Los nuevos alcaldes de Galicia y la presencia pública de la religión

"La religión forma parte de las culturas de los pueblos, como la literatura, el arte, la música..."

Los nuevos alcaldes de Galicia y la presencia pública de la religión
Pedro F. Castelao

Sólo falta la audacia evangélica que traduzca los principios cristianos en actos simbólicos con diáfana carga profética

(Pedro Castelao).- El nuevo alcalde de Santiago, Martiño Noriega, y el nuevo alcalde de A Coruña, Xulio Ferreiro, han declinado la invitación a asistir, en su función de regidores municipales, primeramente, a la tradicional ofrenda de las siete ciudades del Antiguo Reino de Galicia al Santísimo Sacramento de la Catedral de Lugo. Ya se ha hecho público que, seguidamente, tampoco el alcalde de Santiago actuará como delegado regio en la tradicional ofrenda al Apóstol Santiago el 25 de julio, día grande de Galicia.

¿Qué decir ante tal negativa?

En primer lugar, lo obvio: una invitación es una invitación, no es una obligación y, por tanto, las invitaciones, como los regalos, pueden ser aceptadas o rechazadas. Con absoluta libertad, como debe ser.

En segundo lugar: la negativa de estos alcaldes es coherente con su programa electoral. Dijeron en campaña que las instituciones públicas deben ser laicas, es decir -siempre según ellos- que deben ser neutrales en cuestiones religiosas y -conforme a su visión de tal neutralidad y laicidad- no quieren confusiones públicas entre instituciones del Estado y la Iglesia Católica. La coherencia en política entre las promesas y los cumplimientos, sobre todo en campaña electoral, no es frecuente. Por eso, hay que felicitar a estos nuevos ediles que comienzan tomando en serio la palabra dada.

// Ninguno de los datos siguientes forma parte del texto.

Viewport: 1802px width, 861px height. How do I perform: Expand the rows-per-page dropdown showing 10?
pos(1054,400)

Añadamos, en tercer lugar, que a nadie se le escapa que, con tal negativa, rompen con una tradición secular seguida, como por inercia, por aquellos alcaldes -tanto del PSOE como del PP- de los que, como es lógico, tanto interés tienen en marcar distancias públicas, de una manera clara y diáfana, que todo el mundo perciba con singular rotundidad.

¿Quién puede negar, pues, que, según parece, ha llegado a la política gallega -como también a otros ayuntamientos de otras comunidades autónomas- una marea, en principio, de agua fresca y renovada, con nuevas formas y nuevas ideas, nuevos perfiles y nuevas fuerzas, nuevas iniciativas y nuevos proyectos que destacan, sobre todo, por ser fruto de meses de trabajo horizontal, en diálogo y discusión, de gente de barrio preocupada, activa y trabajadora? Ha sido así, desde luego, en Coruña y probablemente también haya sucedido lo mismo en otros lugares.

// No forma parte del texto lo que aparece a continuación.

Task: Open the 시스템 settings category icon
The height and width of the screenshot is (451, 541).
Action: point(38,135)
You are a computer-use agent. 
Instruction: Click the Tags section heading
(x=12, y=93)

¿Cómo no percibir ahí y cómo no apreciar tanto esfuerzo genuino y verdadero por hacer política de una nueva forma rompiendo inercias de clientelismo, deterioro, oscuridad y corrupción?

Con todo, y sobre todo en política, es necesario no ser ingenuo y, por eso, conviene no olvidar que en el reverso de toda saludable iniciativa de la condición humana siempre se esconde la tentación del egoísmo, el peligro del protagonismo vertical, de los intereses partidistas, de la envidia, de la codicia y de todos los males asociados al irresistible atractivo del poder. ¿Están los nuevos movimientos políticos vacunados, de una vez para siempre, contra la tentación y la realidad de tales vicios? Es bien sabido que ese es su deseo e, incluso, su público compromiso. Veremos si, en el ejercicio ordinario del poder, con el tiempo, tal cosa es posible o no.

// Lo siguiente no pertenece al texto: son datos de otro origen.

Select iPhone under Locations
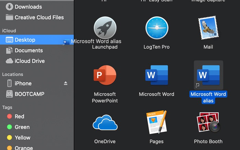The image size is (240, 150). [x=23, y=83]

Pero ahora, por el momento, es obligado atenerse sólo a los hechos y a las ideas que los explican y fundamentan para evitar elucubrar sobre futuribles.

Referida, pues, la negativa a la mentada invitación y explicada en sus motivos más evidentes, preguntémonos ya en el ámbito de los principios: ¿deben los cargos políticos asistir y participar, en el ejercicio de su función pública, en las ceremonias religiosas a las que sean invitados?

Ya he dicho que no tienen ninguna obligación de hacerlo. Respeto, en consecuencia, su decisión. Ahora bien, ¿han hecho bien en no asistir? ¿Es acertada su libre opción? ¿La han justificado de forma correcta?

Ambos alcaldes se han amparado en propuestas de su programa electoral que propugnan una «laicidad institucional» que asegure la neutralidad ideológica y religiosa, evitando que las instituciones civiles y las religiosas se mezclen dando lugar a extemporáneas ceremonias confesionales. Evaluemos las razones de fondo de tal propuesta. Adelanto ya que, a mi juicio, tales razones esconden en su base un diagnóstico erróneo acerca de las relaciones que deben regir la vinculación del Estado respecto de la Iglesia Católica. Y esto es algo que cabe extender a las diferentes Iglesias Protestantes, así como al resto de confesiones religiosas de nuestra comunidad. ¿Por qué?

Antes de nada, porque el Estado español no es un estado laico, sino un estado aconfesional. Así lo dice el art. 16.3 de la Constitución. ¿Qué esto no gusta o parece insuficiente? Luche -quien así piense- por cambiar la Carta Magna, pero mientras no se consiga tal cosa, por favor, no tergiversemos la realidad.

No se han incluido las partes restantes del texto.